Sunday, November 07, 2010

This must be the best laugh of the week for climate skeptics

The results of a survey carried out among readers of the frantically Warmist "Scientific American" are now available.

It must have nearly choked them to publish the results. It's a wonder they didn't "fudge" the results, in fact. Fudging results is standard operating procedure for Warmists. See HERE or HERE for instance

Go Here to see all.

Talk about a propaganda fail! And this was among a readership that would have been highly literate scientifically.

Impotent rage at the dying of the light from the zombies of the Left

They've looked at what the new GOP congressmen think about global warming and see their vision -- CONTROL -- slipping away from them. All they can do is project and call skeptics "zombies". Zombies just march along as their authorities tell them. Only skeptics stop and challenge the direction of travel. So who are the real zombies?
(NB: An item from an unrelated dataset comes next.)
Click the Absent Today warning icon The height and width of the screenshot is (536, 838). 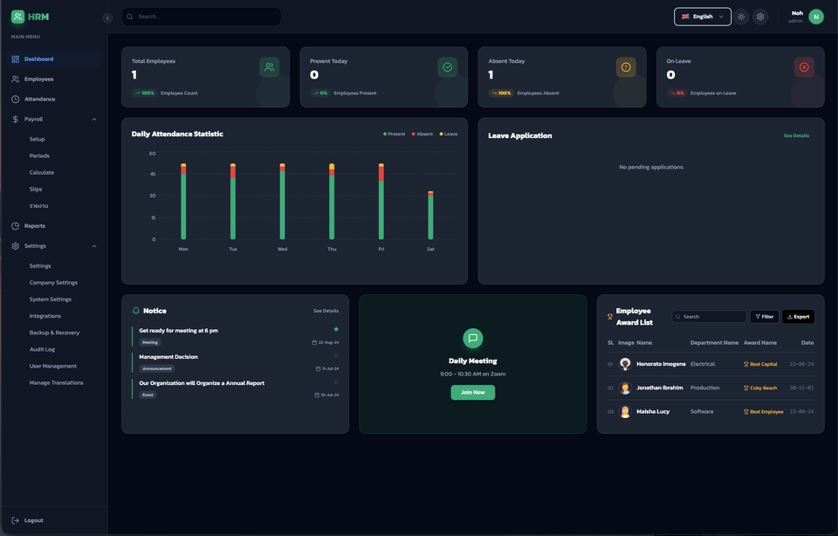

Following the Tea Party wave of the midterm elections, half of the Republican caucus in the U.S. Congress now questions the scientific consensus that greenhouse pollution is a civilizational threat. Analysis by the Wonk Room, with research by Daily Kos's RL Miller, finds that 45 of 97 Republican freshmen and 85 of 166 reelected Republicans are confirmed climate zombies. There are no Republican freshmen, in the House or Senate, who admit the science is real. New members include William Marcy (MS-2) - who warns of "Global Warming Environmental Terrorists" - and Kristi Noem (SD-AL) - who voted for a resolution that "astrological" and "thermological" dynamics "effect" the weather.

The U.S. Senate, as the Wonk Room has previously described, has a monolithic Republican bloc against climate action, with incoming Sen. Mark Kirk (R-IL) and Sen. John McCain (R-AZ) repudiating their past support for cap-and-trade legislation. The U.S. House of Representatives now only has four Republicans who publicly admit that global warming pollution is real:

- Rep. Ileana Ros-Lehtinen (FL-18): "Global warming is real and man-made."
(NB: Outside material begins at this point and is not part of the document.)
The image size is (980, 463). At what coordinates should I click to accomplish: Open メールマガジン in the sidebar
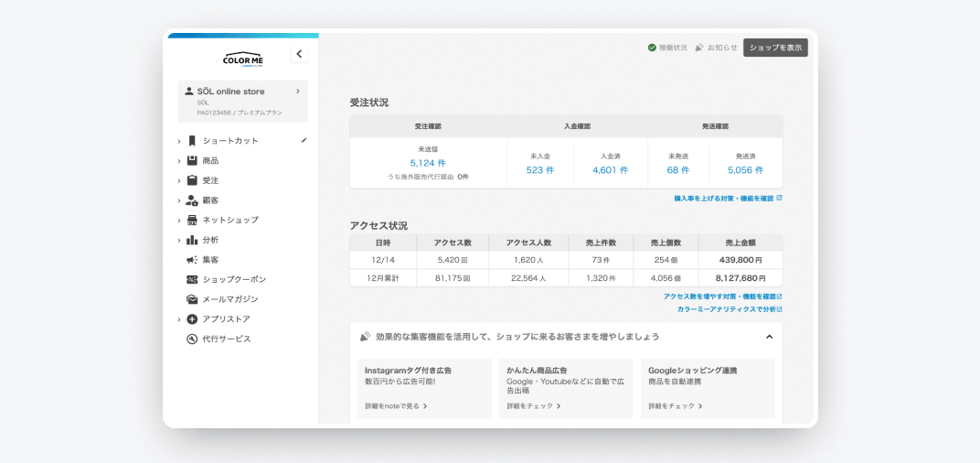pyautogui.click(x=229, y=299)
- Rep. Judy Biggert (IL-13): "The science behind climate change is sound."

- Rep. Jim Gerlach (PA-06): "Congressman Gerlach believes we have a responsibility as legislators and citizens to reduce our imprint on the Earth and reverse the effects of science-based climate change for both current and future generations."
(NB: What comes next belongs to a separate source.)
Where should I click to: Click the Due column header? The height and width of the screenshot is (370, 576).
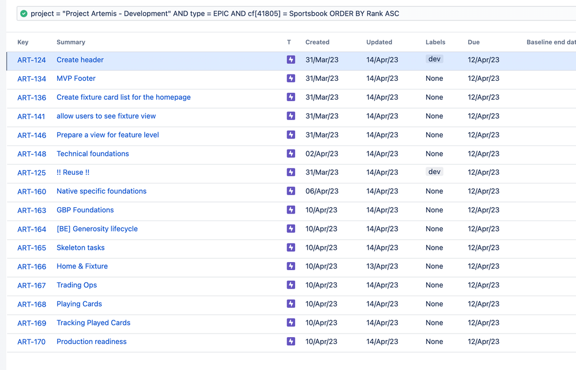pyautogui.click(x=473, y=42)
- Rep. Frank Wolf (VA-01): "I believe that global warming is real. The National Academy of Sciences has presented evidence that the Earth's surface is warming because of human activities, including increased worldwide industrial development, over the past several decades."

However, none of these four voted in favor of the American Clean Energy and Security Act to combat climate pollution and support a clean energy economy. All five Republicans who did support the legislation and ran for re-election won: Reps. Mary Bono Mack (CA-45), Dave Reichert (WA-8), Frank LoBiondo (NJ-2), Chris Smith (NJ-4), and Leonard Lance (NJ-7). None of them have spoken publicly about the science of climate change.

It remains to be seen whether these nine Republican climate realists will do anything to stop the impending witch hunt against climate scientists by their conspiracy-minded caucus.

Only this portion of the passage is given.